Brief —
For each line below that holds "computer", return the line as it stands.

Top of Data listing

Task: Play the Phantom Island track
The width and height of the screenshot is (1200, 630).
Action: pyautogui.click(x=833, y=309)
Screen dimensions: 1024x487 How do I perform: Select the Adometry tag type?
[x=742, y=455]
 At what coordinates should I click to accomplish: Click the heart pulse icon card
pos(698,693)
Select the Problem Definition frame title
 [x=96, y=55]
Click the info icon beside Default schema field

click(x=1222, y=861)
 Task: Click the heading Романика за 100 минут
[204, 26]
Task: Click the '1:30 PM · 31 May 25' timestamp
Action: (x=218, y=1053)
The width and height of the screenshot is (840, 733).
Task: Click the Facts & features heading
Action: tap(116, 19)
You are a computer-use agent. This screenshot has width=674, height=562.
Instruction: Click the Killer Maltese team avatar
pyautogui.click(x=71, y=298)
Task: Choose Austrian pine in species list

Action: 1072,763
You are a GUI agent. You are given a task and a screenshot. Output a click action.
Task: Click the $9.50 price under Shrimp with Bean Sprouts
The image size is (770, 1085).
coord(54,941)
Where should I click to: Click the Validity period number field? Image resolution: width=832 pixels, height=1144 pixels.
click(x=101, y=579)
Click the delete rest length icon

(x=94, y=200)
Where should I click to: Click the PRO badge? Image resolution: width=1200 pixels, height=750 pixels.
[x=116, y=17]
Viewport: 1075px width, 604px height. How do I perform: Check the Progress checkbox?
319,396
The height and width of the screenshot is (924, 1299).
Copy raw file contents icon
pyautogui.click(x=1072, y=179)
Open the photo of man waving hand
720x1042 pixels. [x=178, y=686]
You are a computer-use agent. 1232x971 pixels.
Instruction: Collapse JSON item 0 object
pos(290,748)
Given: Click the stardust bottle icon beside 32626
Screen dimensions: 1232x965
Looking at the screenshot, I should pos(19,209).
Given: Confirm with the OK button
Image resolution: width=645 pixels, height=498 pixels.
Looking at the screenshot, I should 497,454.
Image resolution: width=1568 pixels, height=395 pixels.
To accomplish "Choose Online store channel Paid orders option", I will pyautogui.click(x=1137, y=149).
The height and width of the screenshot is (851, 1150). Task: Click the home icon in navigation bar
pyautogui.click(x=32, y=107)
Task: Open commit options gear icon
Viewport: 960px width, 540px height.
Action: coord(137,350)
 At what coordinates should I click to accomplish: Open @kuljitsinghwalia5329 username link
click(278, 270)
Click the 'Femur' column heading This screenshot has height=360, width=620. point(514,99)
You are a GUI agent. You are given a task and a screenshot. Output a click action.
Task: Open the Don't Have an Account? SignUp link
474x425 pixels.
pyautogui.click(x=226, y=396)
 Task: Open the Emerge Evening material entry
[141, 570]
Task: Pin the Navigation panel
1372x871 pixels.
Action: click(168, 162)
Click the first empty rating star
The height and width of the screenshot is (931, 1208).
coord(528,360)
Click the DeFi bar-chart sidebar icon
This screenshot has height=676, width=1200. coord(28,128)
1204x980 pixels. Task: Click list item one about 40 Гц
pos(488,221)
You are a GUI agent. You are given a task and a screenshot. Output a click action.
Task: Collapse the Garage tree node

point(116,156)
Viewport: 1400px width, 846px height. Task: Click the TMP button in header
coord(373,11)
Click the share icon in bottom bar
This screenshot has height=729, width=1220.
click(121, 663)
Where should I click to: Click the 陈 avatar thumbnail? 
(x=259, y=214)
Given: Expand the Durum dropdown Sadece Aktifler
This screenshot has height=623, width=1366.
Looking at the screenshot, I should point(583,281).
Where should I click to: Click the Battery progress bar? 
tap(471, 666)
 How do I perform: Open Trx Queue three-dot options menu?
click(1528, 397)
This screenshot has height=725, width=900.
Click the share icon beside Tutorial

Bottom of Data listing

Output —
You are a computer-use agent. This screenshot has width=674, height=562.
You are a computer-use agent. 1232x971 pixels.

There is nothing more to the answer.